* TASK DETAILS
Could you please reproduce all the records below exactly, leaving out the images?

* DATA RECORDS
·····
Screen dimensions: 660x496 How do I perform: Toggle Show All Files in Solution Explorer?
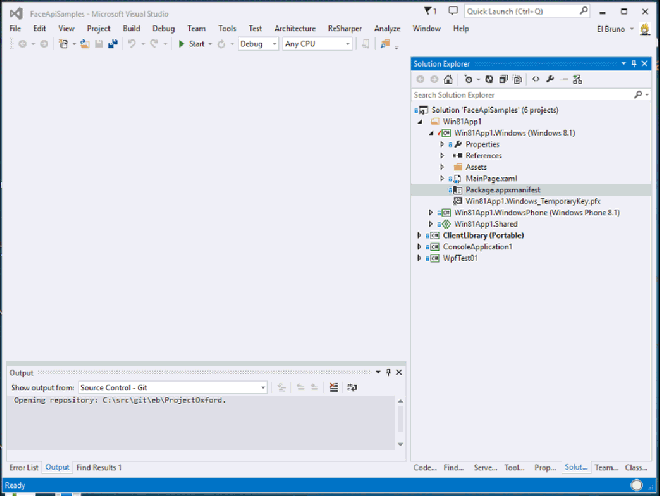[x=516, y=79]
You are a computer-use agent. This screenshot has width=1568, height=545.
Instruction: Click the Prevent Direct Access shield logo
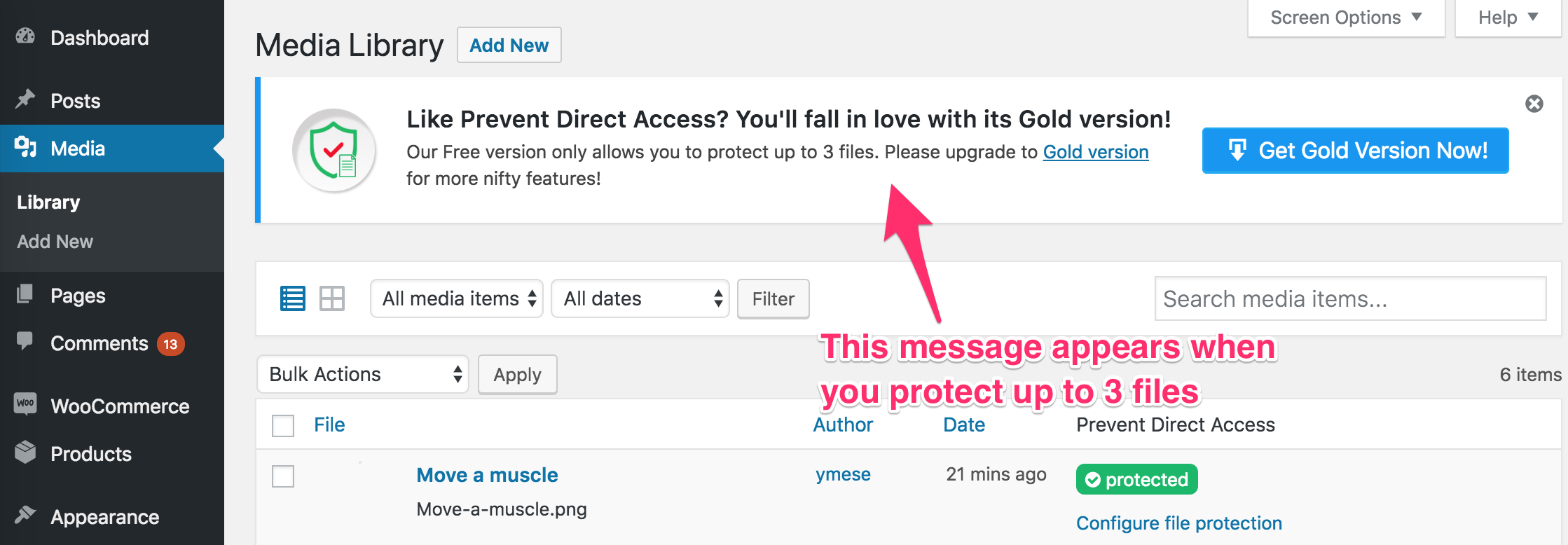click(x=334, y=150)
·····
* ANSWER SECTION
Screen dimensions: 660x496 How do I perform: Toggle Show All Files in Solution Explorer?
[x=516, y=79]
You are a computer-use agent. This screenshot has width=1568, height=545.
Instruction: Click the Prevent Direct Access shield logo
click(x=334, y=150)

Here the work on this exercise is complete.